__Data supplied__
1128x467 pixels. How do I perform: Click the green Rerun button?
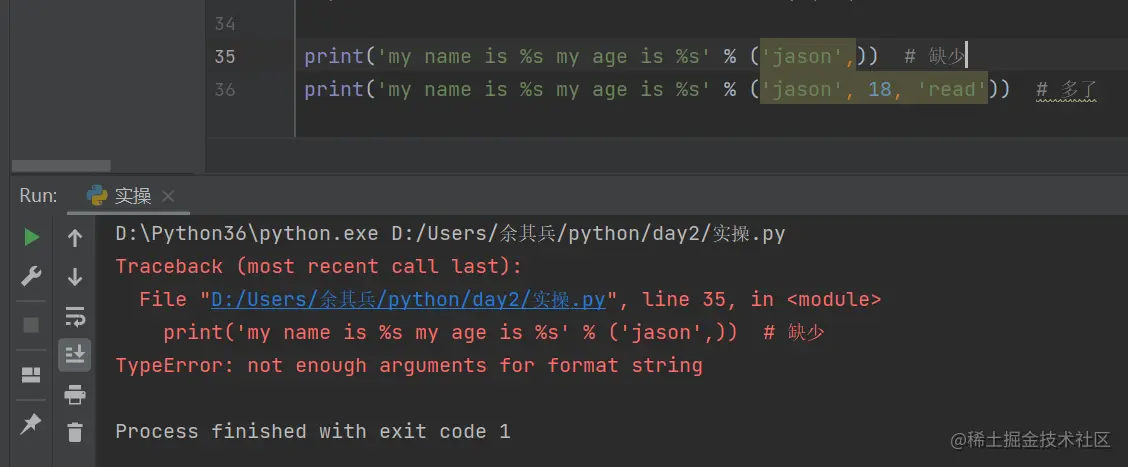[31, 237]
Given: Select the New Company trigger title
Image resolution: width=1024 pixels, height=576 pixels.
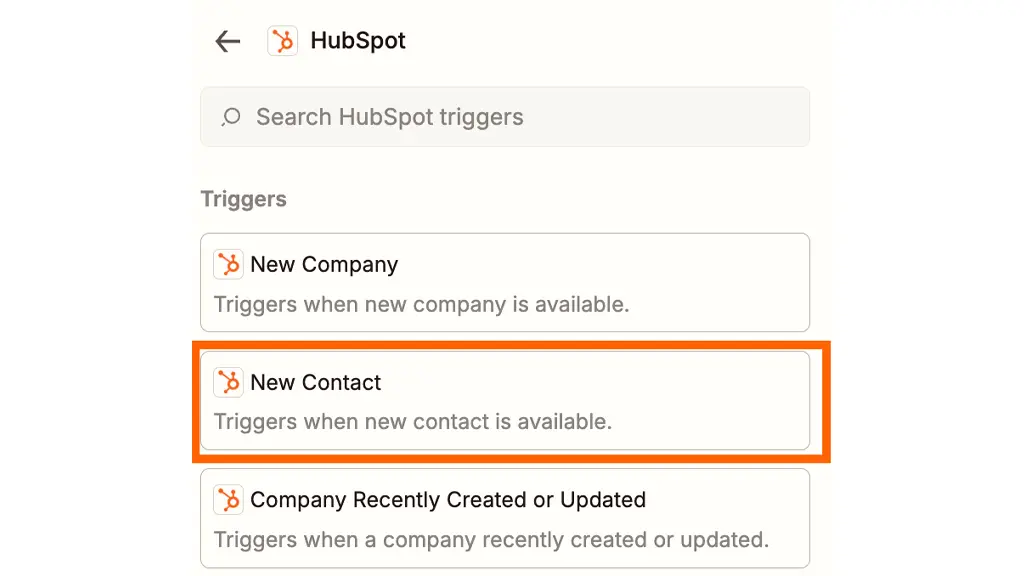Looking at the screenshot, I should (324, 264).
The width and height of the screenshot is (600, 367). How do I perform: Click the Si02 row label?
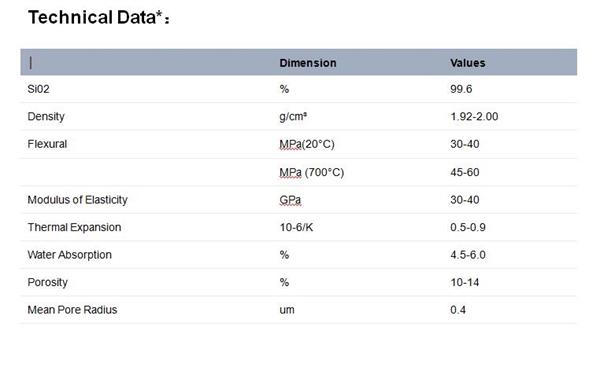38,89
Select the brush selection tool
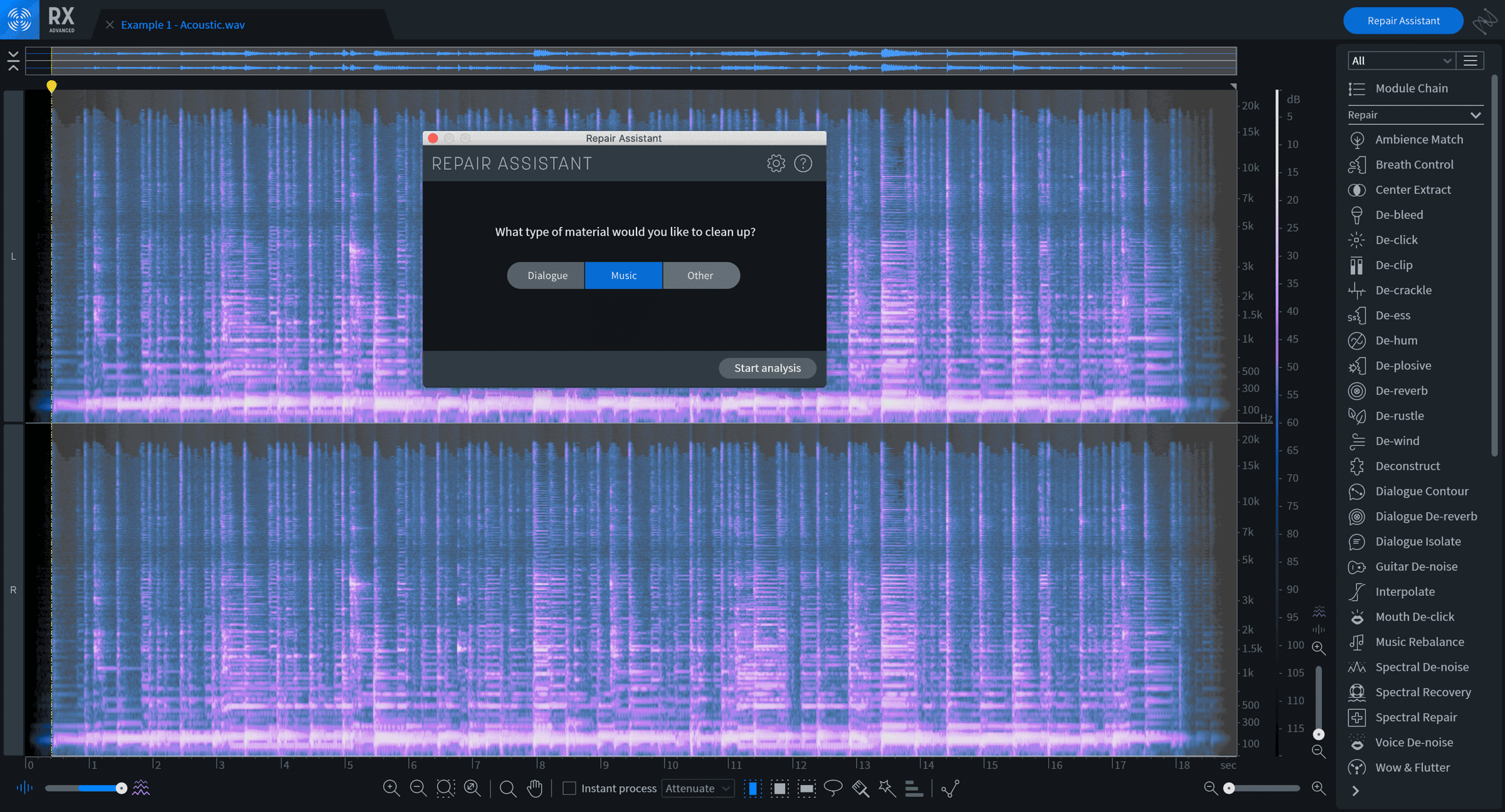The image size is (1505, 812). click(860, 788)

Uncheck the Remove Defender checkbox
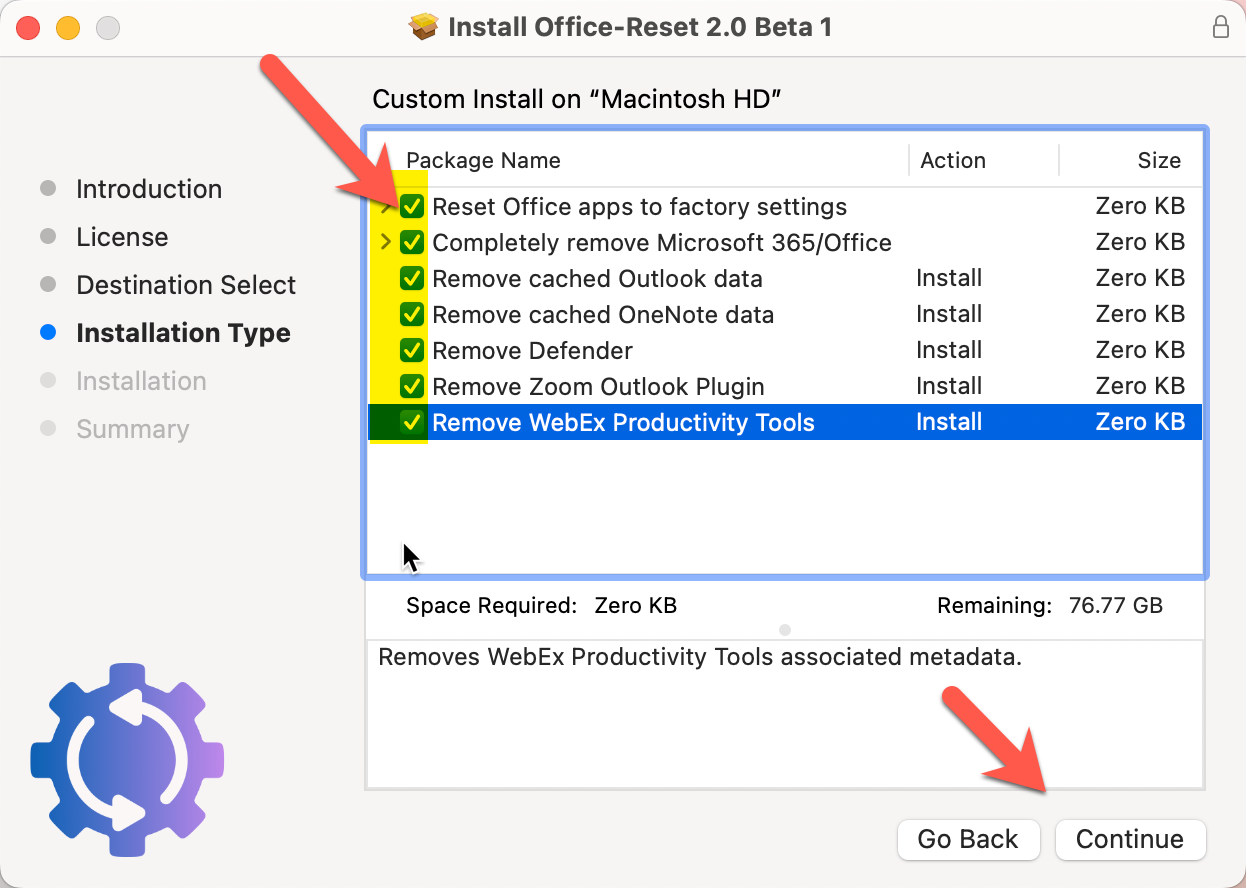click(x=412, y=351)
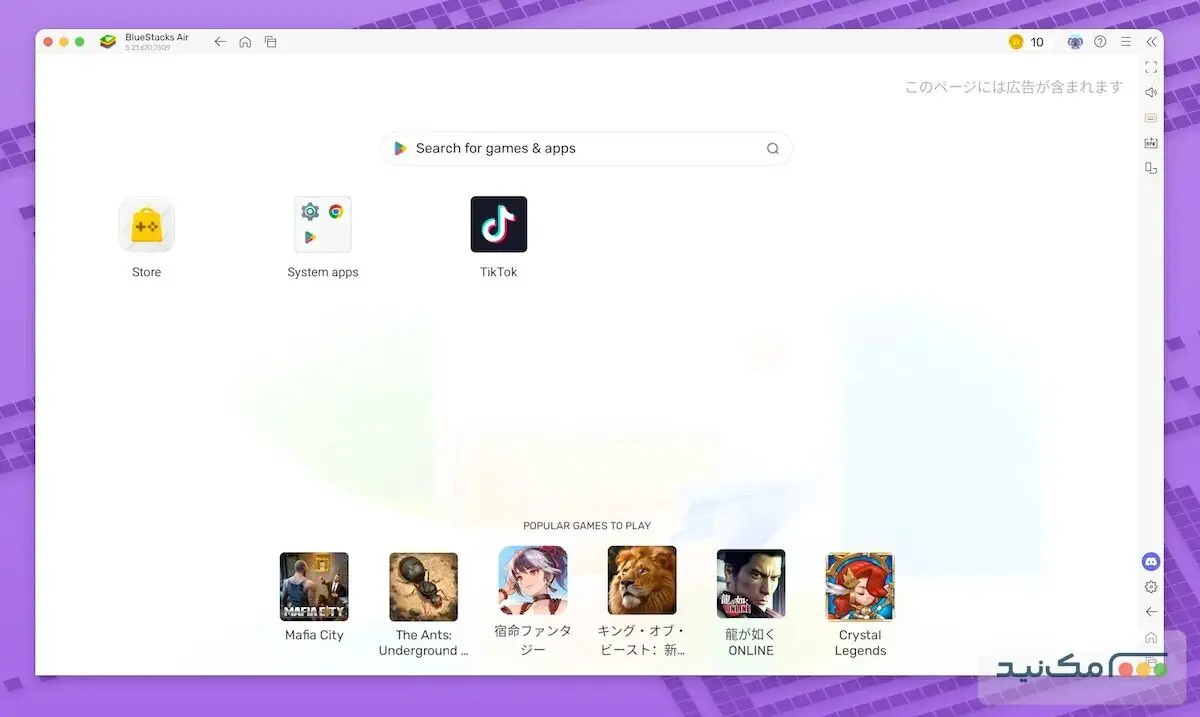Click the back arrow in the right sidebar
The image size is (1200, 717).
[1150, 611]
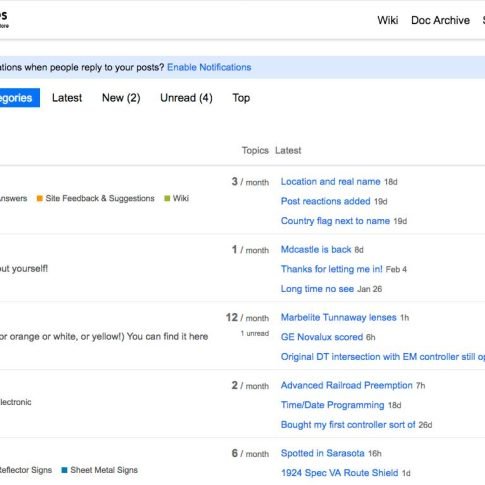
Task: Open topic Post reactions added
Action: 325,201
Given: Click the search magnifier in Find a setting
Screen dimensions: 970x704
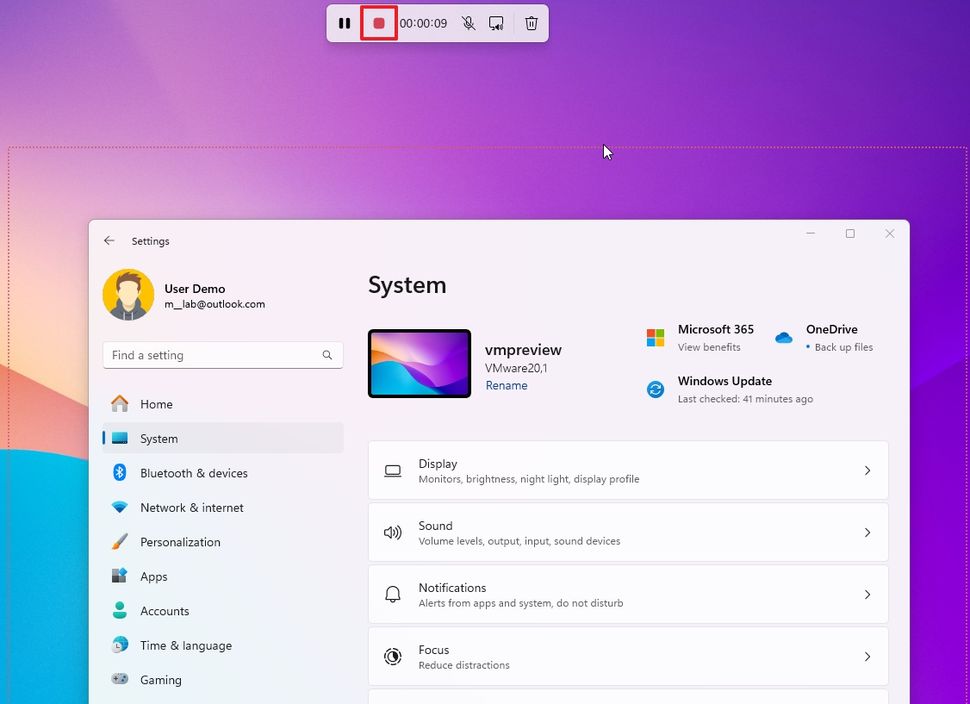Looking at the screenshot, I should tap(327, 355).
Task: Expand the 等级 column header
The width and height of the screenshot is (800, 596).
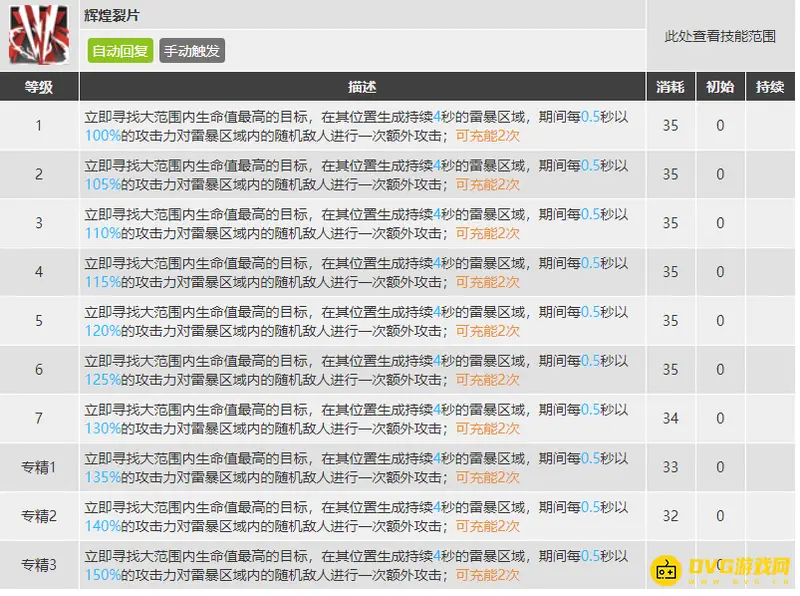Action: [x=38, y=86]
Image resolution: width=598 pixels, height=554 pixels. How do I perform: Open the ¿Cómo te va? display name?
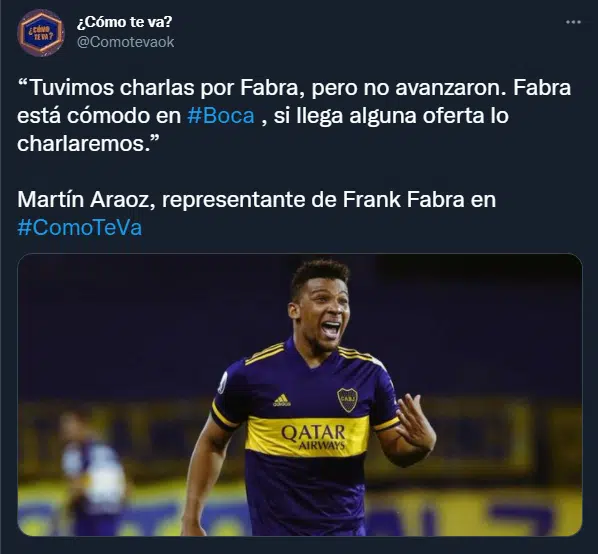pyautogui.click(x=124, y=22)
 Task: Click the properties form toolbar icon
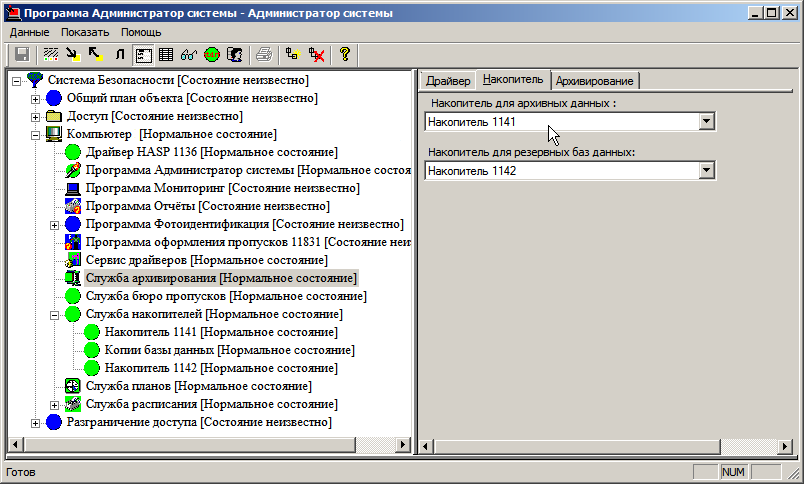click(143, 55)
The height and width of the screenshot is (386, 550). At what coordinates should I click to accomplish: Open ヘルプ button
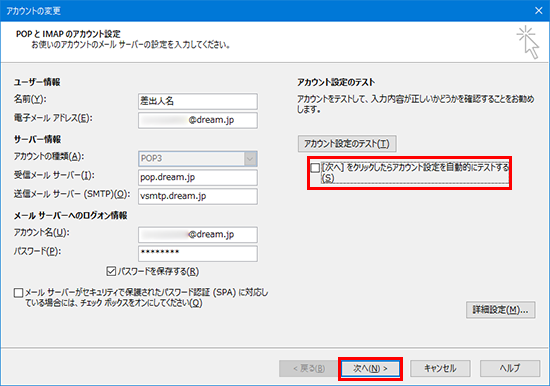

__Work item__
Each line above should be printed again exactly, though the pictures should not be.

__Exercise response__
1128x467 pixels. How do I perform: Click the green Rerun button?
[31, 237]
Given: Select the New Company trigger title
Image resolution: width=1024 pixels, height=576 pixels.
Looking at the screenshot, I should (324, 264).
The width and height of the screenshot is (600, 367). How do I perform: Click the Si02 row label?
38,89
Select the brush selection tool
The image size is (1505, 812). click(860, 788)

Uncheck the Remove Defender checkbox
click(x=412, y=351)
Click the back arrow in the right sidebar
The image size is (1200, 717).
[1150, 611]
Task: Open topic Post reactions added
Action: 325,201
Given: Click the search magnifier in Find a setting
Screen dimensions: 970x704
Looking at the screenshot, I should tap(327, 355).
Task: Expand the 等级 column header
The width and height of the screenshot is (800, 596).
Action: [x=38, y=86]
Image resolution: width=598 pixels, height=554 pixels. How do I perform: Open the ¿Cómo te va? display name?
pyautogui.click(x=124, y=22)
 Task: Click the properties form toolbar icon
click(143, 55)
The height and width of the screenshot is (386, 550). At what coordinates should I click to accomplish: Open ヘルプ button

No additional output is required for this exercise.